(Information provided)

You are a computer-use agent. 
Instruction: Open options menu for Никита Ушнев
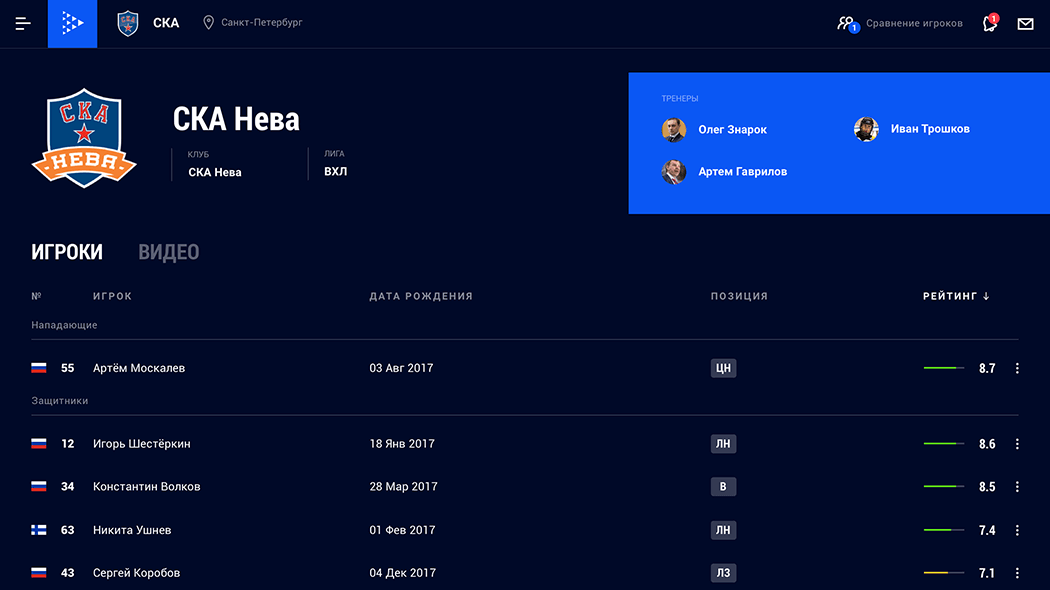[x=1017, y=530]
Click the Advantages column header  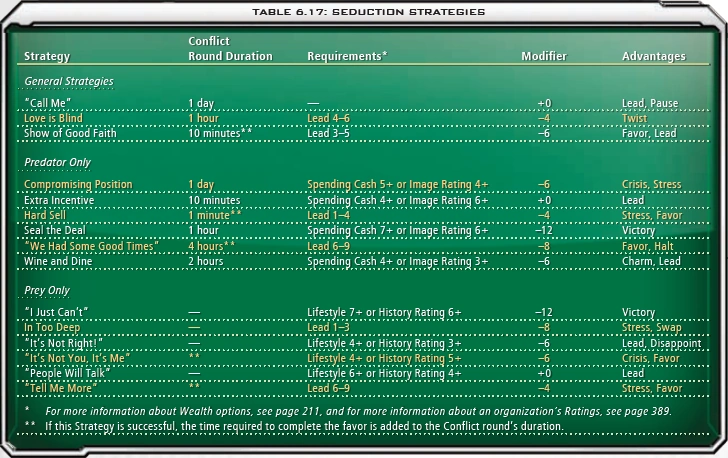654,56
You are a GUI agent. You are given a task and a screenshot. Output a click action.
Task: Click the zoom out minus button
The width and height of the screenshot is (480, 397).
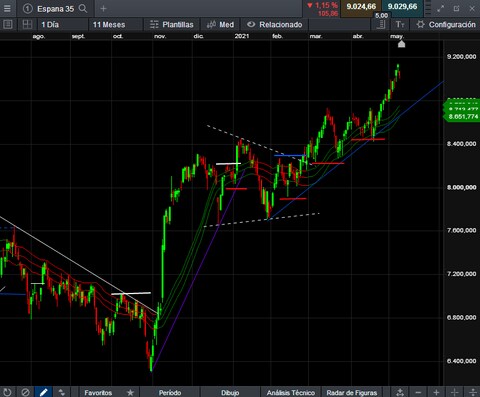point(418,392)
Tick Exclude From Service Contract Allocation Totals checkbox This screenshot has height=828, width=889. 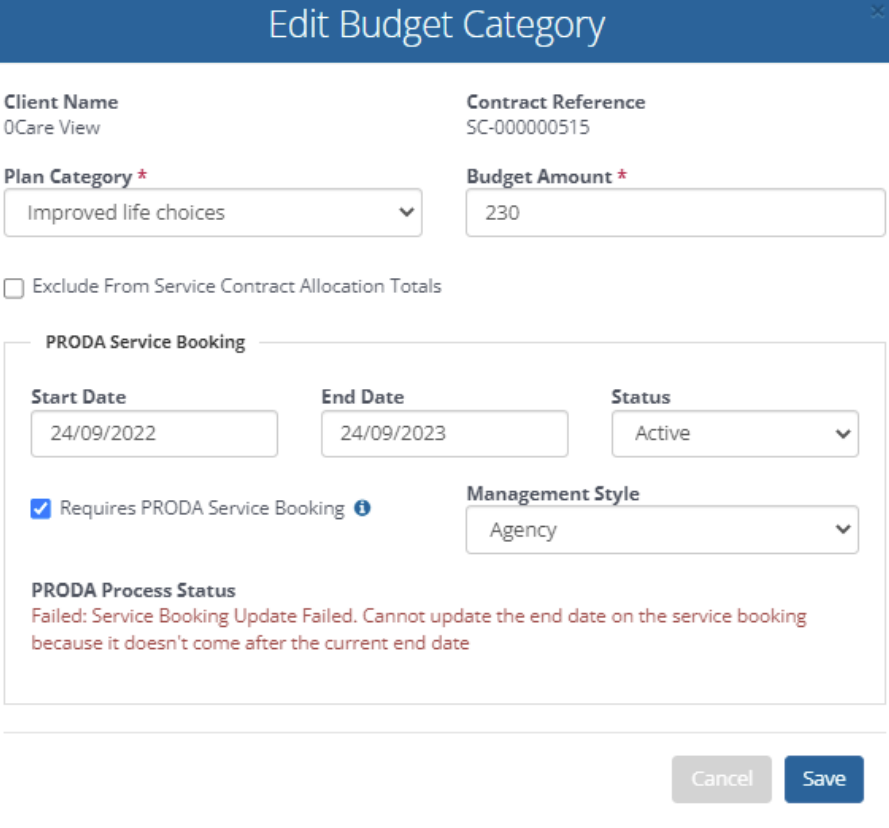pyautogui.click(x=14, y=288)
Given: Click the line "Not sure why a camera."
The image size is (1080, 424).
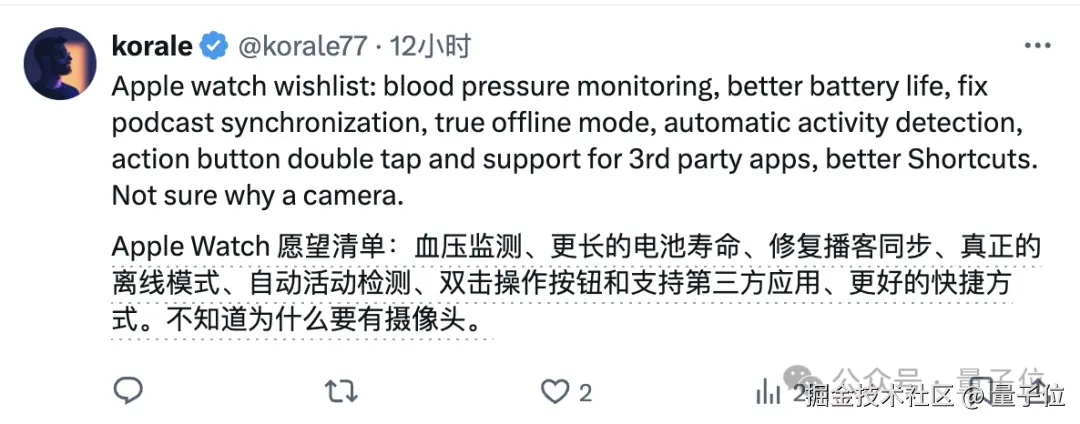Looking at the screenshot, I should 257,196.
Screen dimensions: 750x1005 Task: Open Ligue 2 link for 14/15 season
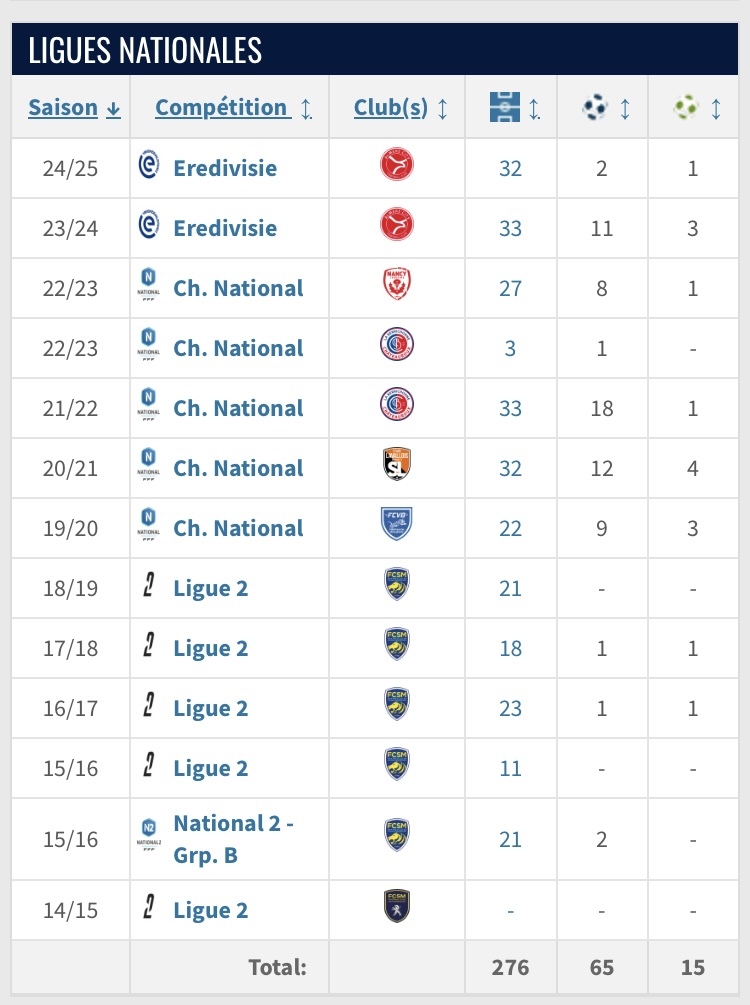pyautogui.click(x=210, y=910)
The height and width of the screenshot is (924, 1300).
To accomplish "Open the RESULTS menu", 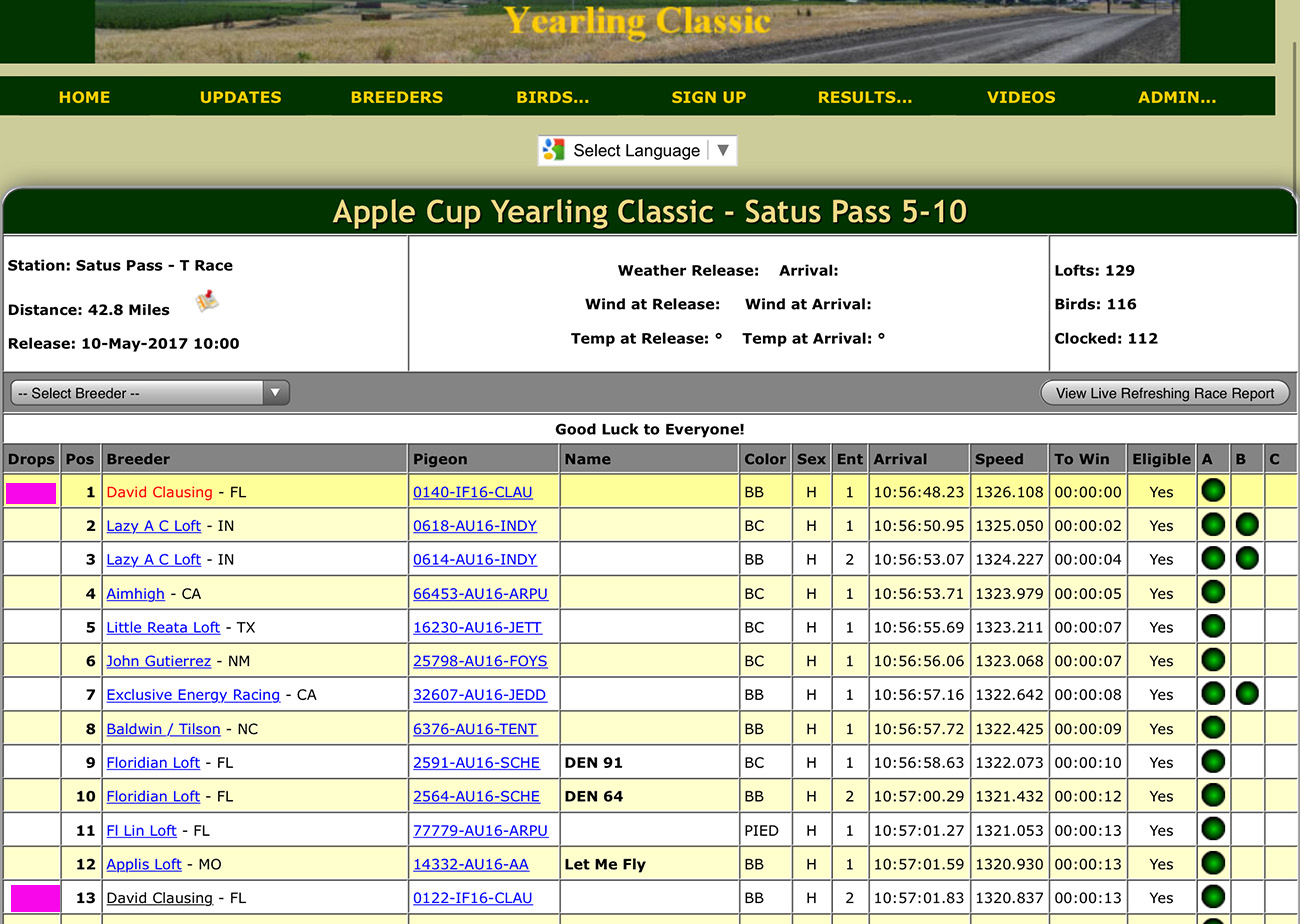I will click(864, 97).
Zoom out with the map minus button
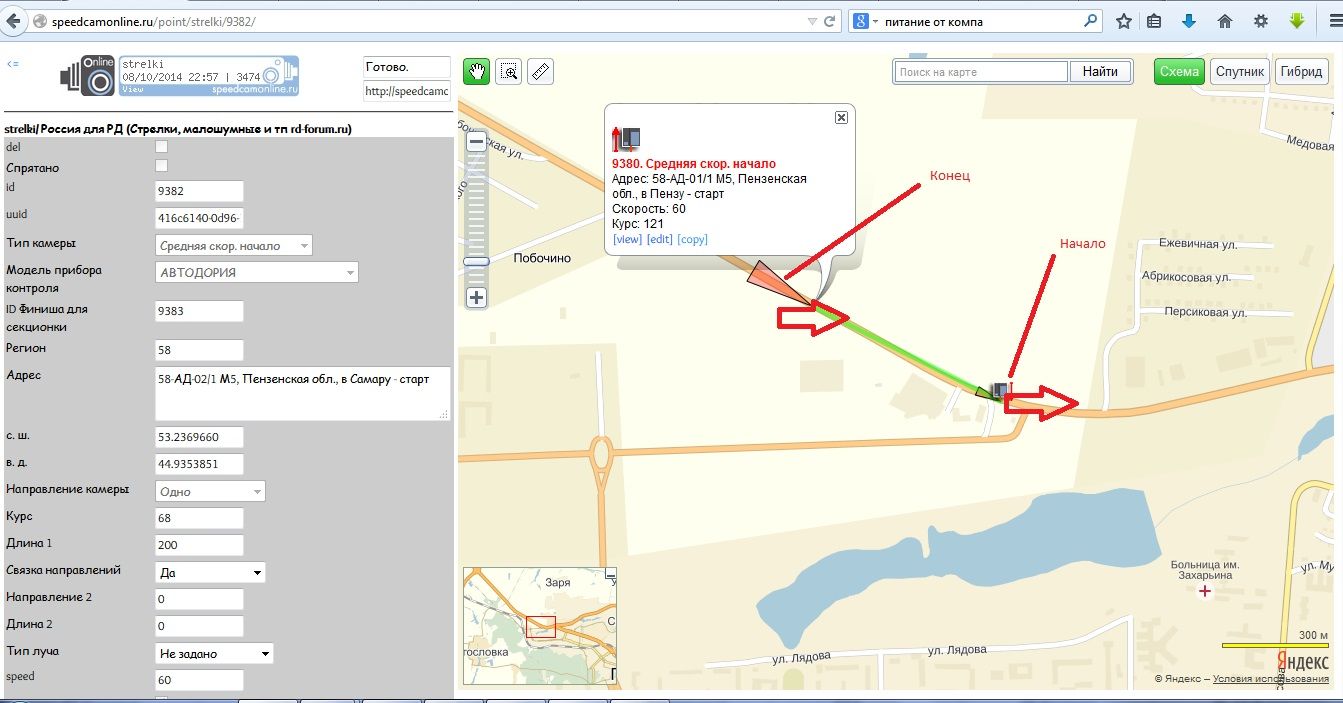Image resolution: width=1343 pixels, height=703 pixels. tap(476, 142)
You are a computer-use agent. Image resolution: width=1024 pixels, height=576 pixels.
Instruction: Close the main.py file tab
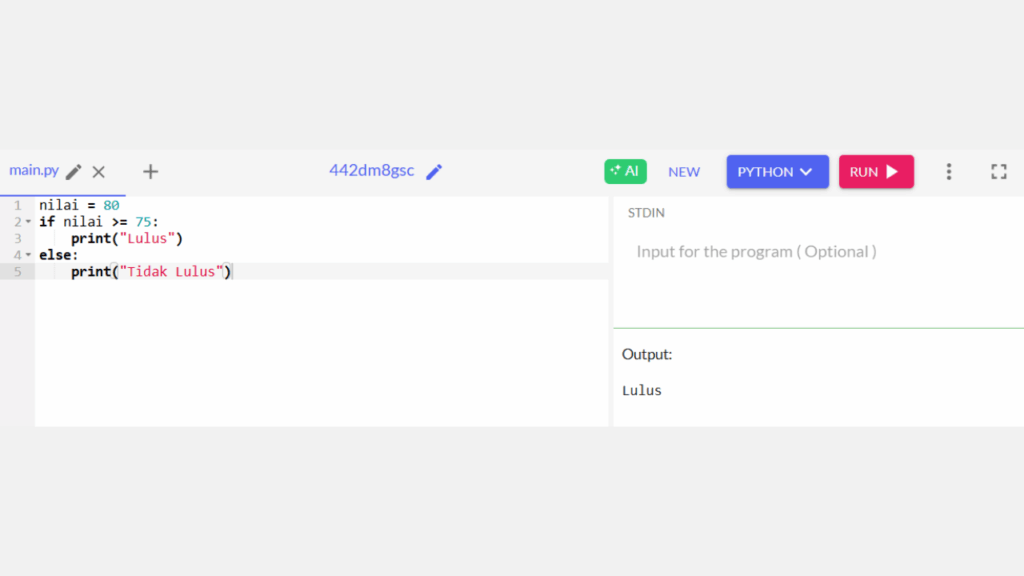[98, 171]
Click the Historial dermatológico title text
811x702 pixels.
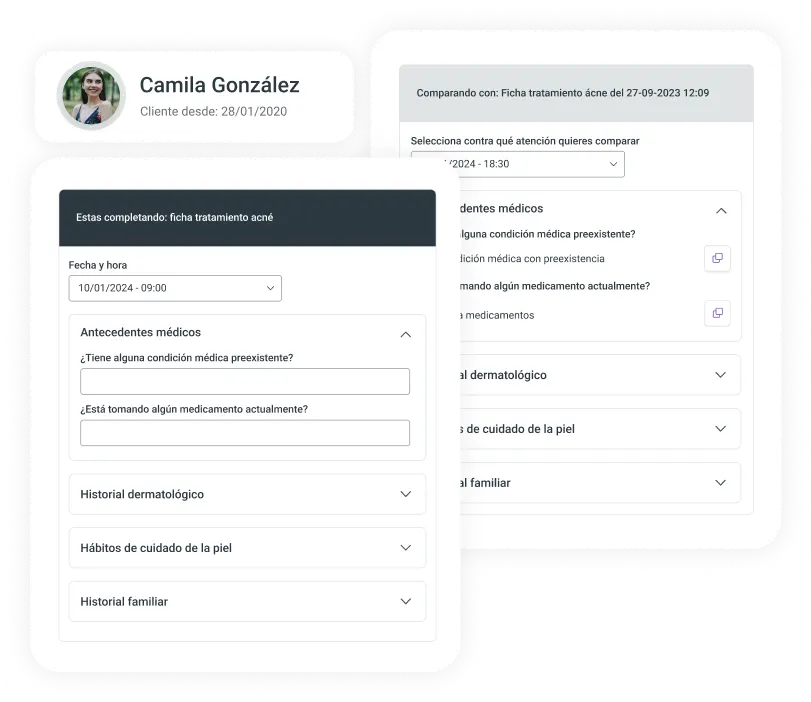click(142, 494)
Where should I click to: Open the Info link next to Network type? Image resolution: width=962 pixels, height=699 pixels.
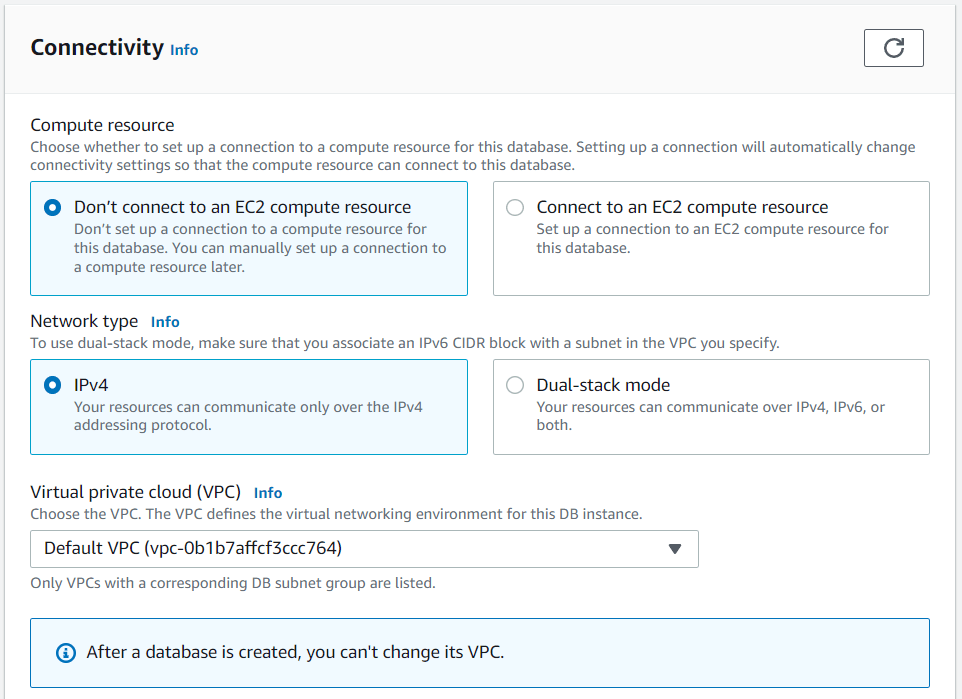165,322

(End Information provided)

When a line in the material above contains the word "agent", copy that line out.

» Worked solution
You are a computer-use agent. 
You are a GUI agent. You are given a task and a screenshot. Output a click action.
You are a computer-use agent. Image resolution: width=1024 pixels, height=576 pixels.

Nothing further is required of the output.